Goal:
Copy out every line from the one containing "Viewport: 728px width, 640px height." through the end of the items, requests included, and add 113 to each number in the click coordinates given as answers.

Records provided:
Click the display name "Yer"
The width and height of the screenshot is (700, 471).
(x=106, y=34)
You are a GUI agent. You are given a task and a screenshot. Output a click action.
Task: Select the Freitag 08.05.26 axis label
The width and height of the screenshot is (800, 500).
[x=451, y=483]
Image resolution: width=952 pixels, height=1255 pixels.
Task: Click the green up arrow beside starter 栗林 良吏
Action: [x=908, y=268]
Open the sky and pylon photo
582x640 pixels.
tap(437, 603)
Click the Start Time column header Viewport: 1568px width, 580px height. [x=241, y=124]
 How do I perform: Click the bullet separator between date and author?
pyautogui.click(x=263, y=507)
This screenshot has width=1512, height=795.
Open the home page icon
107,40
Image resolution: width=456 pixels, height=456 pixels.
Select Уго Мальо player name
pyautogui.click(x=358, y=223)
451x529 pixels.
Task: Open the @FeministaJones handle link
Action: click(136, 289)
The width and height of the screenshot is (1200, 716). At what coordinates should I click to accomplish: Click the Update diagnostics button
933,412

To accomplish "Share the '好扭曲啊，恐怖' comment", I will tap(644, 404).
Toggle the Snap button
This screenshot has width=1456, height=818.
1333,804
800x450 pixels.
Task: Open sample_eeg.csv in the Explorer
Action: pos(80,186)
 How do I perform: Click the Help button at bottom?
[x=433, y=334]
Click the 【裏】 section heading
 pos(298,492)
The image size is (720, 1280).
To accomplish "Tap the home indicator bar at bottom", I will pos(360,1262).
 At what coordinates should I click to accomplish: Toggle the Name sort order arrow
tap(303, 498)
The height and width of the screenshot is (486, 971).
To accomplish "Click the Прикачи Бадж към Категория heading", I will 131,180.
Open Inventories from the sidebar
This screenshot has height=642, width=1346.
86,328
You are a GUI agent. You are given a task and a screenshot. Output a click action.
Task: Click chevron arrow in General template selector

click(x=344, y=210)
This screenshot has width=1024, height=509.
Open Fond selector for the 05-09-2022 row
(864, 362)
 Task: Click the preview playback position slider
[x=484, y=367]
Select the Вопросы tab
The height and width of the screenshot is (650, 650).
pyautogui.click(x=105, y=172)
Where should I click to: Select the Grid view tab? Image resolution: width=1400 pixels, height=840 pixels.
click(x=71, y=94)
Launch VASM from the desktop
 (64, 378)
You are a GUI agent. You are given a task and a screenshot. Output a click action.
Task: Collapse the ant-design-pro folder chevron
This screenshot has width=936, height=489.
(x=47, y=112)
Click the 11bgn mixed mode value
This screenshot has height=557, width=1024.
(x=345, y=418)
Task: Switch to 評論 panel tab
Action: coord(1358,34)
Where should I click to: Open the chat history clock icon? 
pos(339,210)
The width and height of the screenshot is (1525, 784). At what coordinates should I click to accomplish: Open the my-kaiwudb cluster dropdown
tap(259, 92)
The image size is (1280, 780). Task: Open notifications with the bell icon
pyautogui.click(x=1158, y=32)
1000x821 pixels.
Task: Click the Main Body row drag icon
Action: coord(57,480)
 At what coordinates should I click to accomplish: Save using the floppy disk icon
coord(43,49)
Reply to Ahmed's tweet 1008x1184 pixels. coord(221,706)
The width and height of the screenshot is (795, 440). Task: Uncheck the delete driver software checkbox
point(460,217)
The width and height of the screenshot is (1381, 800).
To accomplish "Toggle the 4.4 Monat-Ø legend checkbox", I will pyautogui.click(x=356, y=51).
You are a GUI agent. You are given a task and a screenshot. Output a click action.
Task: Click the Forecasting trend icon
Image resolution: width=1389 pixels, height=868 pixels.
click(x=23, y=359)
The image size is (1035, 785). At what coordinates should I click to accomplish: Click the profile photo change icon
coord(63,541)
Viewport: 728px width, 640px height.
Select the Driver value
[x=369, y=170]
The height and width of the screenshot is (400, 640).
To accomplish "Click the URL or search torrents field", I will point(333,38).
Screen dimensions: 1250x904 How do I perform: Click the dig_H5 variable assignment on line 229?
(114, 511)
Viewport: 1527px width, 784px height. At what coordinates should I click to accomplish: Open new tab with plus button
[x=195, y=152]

The result:
Viewport: 728px width, 640px height.
Select the Driver value
[x=482, y=283]
The height and width of the screenshot is (400, 640).
To accomplish "Click the URL or search torrents field", I will point(446,151).
Screen dimensions: 1250x904 How do I perform: Click the dig_H5 variable assignment on line 229?
(227, 624)
Viewport: 1527px width, 784px height. At what coordinates should I click to accomplish: Open new tab with plus button
[x=308, y=265]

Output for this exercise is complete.